Wednesday, November 12, 2025

The Unbelievable True Story Of The Amazing Vise Jaw Caps*

*(title inspired by YouTube - I should add "Shocking!")

 I use vise jaw caps to keep from indenting my workpieces with the diamond pattern in the hardened steel factory jaws.  Clearly, I should probably make a "regular" set of vise jaws which are soft low carbon steel.

 But see, sometimes I need something softer than that because the work is really soft or highly polished, is made of plutonium, or what-have-you. πŸ˜‡

 The time-tested solution for this is to have a variety of soft jaws for not only bench vises but even for lathe chucks, if your chuck supports removable jaws. (mine does)

I have on hand, courtesy of Hoarder Fright Casinos, a pair of soft jaws in very soft urethane, and a pair in some variety of nearly-dead-soft-but-not-quite-pure aluminum.  Both were super-duper-cheap.  Both are equipped with ceramic magnets to hold them against the vise jaws. All the magnets are broken.  I half-assed a repair on the aluminum caps with JB Weld, but ceramic magnets are brittle...

 I kept telling myself I'd make some from brass, when I had the right stock...

 Now, years ago, I salvaged an L-shaped strip of what I assumed was brass, from the side of an unsalvageable rusted and worn chinese magnetic vise, where it was used as a non-magnetic "stop" for the work.
And then I forgot about it for years, even when I was thinking about jaw covers for the bench vise, because I have been senile since I was fifteen years old...

 I unforgot it this morning and dug it out.  Not only is the cross-section shape exactly the desired shape for vise jaw caps, saving me a boat-load of machining time, but the cross-sectional dimensions are perfect for my vise too!

Data supplied:
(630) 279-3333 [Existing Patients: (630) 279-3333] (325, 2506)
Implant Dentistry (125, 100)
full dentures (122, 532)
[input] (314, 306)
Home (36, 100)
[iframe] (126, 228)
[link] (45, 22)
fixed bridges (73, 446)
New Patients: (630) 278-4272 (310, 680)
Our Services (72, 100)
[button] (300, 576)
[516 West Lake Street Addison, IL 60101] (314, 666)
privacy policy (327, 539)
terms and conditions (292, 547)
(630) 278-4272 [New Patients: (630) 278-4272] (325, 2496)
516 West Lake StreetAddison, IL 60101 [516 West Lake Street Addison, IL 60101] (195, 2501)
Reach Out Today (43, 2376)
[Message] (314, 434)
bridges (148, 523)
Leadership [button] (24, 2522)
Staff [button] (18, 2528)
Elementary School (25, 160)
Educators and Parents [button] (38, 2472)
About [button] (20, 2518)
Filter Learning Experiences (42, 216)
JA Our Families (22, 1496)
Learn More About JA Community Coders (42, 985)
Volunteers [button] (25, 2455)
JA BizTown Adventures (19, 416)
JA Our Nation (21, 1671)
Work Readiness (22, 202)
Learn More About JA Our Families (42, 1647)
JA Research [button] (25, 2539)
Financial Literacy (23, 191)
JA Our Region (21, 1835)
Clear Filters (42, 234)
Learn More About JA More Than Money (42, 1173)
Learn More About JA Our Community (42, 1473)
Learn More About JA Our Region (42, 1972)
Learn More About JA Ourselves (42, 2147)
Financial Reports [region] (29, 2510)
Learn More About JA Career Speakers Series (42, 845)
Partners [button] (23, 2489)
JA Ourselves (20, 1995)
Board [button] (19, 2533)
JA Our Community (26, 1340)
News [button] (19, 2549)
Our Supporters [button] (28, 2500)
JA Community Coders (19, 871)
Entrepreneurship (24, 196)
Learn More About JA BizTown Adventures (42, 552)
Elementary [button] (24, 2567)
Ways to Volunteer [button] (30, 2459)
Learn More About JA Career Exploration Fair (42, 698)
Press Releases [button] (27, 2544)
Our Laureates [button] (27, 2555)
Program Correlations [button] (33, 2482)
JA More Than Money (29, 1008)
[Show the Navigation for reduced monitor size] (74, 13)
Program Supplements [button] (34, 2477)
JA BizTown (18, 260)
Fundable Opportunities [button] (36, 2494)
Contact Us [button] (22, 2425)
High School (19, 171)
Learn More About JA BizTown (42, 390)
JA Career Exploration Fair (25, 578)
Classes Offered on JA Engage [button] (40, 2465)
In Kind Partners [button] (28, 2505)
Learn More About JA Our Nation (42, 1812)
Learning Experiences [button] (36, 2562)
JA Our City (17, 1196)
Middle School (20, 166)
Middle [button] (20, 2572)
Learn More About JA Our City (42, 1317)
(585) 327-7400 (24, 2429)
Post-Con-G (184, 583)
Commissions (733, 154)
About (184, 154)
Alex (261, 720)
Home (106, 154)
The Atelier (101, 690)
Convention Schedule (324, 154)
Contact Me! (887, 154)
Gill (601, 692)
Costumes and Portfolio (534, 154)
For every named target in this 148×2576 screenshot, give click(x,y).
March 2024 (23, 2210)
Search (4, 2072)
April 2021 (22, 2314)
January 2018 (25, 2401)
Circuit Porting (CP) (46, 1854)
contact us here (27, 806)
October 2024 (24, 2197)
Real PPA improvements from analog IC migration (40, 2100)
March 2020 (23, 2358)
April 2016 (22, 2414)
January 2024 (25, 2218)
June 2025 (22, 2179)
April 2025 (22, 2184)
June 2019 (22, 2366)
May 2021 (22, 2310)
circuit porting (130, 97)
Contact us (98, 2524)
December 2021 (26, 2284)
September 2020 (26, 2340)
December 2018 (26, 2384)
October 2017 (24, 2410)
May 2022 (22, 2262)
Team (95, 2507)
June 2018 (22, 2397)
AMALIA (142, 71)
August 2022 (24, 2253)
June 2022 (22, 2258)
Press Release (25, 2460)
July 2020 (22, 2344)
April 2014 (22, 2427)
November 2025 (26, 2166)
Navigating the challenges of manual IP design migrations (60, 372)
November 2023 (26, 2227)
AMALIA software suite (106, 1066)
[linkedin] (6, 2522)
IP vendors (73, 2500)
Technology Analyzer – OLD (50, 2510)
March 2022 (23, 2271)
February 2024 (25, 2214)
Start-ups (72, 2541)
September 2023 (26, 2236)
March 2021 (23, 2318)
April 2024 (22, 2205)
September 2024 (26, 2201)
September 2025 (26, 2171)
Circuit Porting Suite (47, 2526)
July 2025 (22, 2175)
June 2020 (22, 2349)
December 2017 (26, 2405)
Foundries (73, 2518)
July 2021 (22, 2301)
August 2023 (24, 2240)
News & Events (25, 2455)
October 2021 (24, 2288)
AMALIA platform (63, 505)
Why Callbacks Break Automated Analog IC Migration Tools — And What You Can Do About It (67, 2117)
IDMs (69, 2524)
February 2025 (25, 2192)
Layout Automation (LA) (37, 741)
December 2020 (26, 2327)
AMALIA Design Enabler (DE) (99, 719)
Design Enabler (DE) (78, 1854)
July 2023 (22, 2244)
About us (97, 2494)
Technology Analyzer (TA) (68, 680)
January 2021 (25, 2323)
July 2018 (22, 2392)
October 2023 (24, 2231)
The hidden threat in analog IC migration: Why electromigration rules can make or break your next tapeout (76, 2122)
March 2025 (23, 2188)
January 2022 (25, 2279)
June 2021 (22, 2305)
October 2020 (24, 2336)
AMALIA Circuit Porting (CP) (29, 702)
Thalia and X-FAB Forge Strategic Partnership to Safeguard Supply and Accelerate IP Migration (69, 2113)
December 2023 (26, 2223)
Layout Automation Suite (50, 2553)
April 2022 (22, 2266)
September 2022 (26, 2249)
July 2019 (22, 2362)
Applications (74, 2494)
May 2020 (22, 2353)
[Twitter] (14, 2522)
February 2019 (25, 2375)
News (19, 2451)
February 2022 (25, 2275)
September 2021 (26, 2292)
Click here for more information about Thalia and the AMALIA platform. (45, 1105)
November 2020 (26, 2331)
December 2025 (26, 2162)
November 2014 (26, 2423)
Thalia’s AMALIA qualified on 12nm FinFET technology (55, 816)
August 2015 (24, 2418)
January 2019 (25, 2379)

Exercises:
[1] In the post about vise jaw caps, what was the L-shaped strip used as on the old magnetic vise?
[2] Reproduce the vise jaw caps post word for word. Begin at the words "But see, sometimes" and stop after "jaws. (mine does)".

Exercise answers:
[1] It was used as a non-magnetic "stop" for the work.

[2]
But see, sometimes I need something softer than that because the work is really soft or highly polished, is made of plutonium, or what-have-you. πŸ˜‡

 The time-tested solution for this is to have a variety of soft jaws for not only bench vises but even for lathe chucks, if your chuck supports removable jaws. (mine does)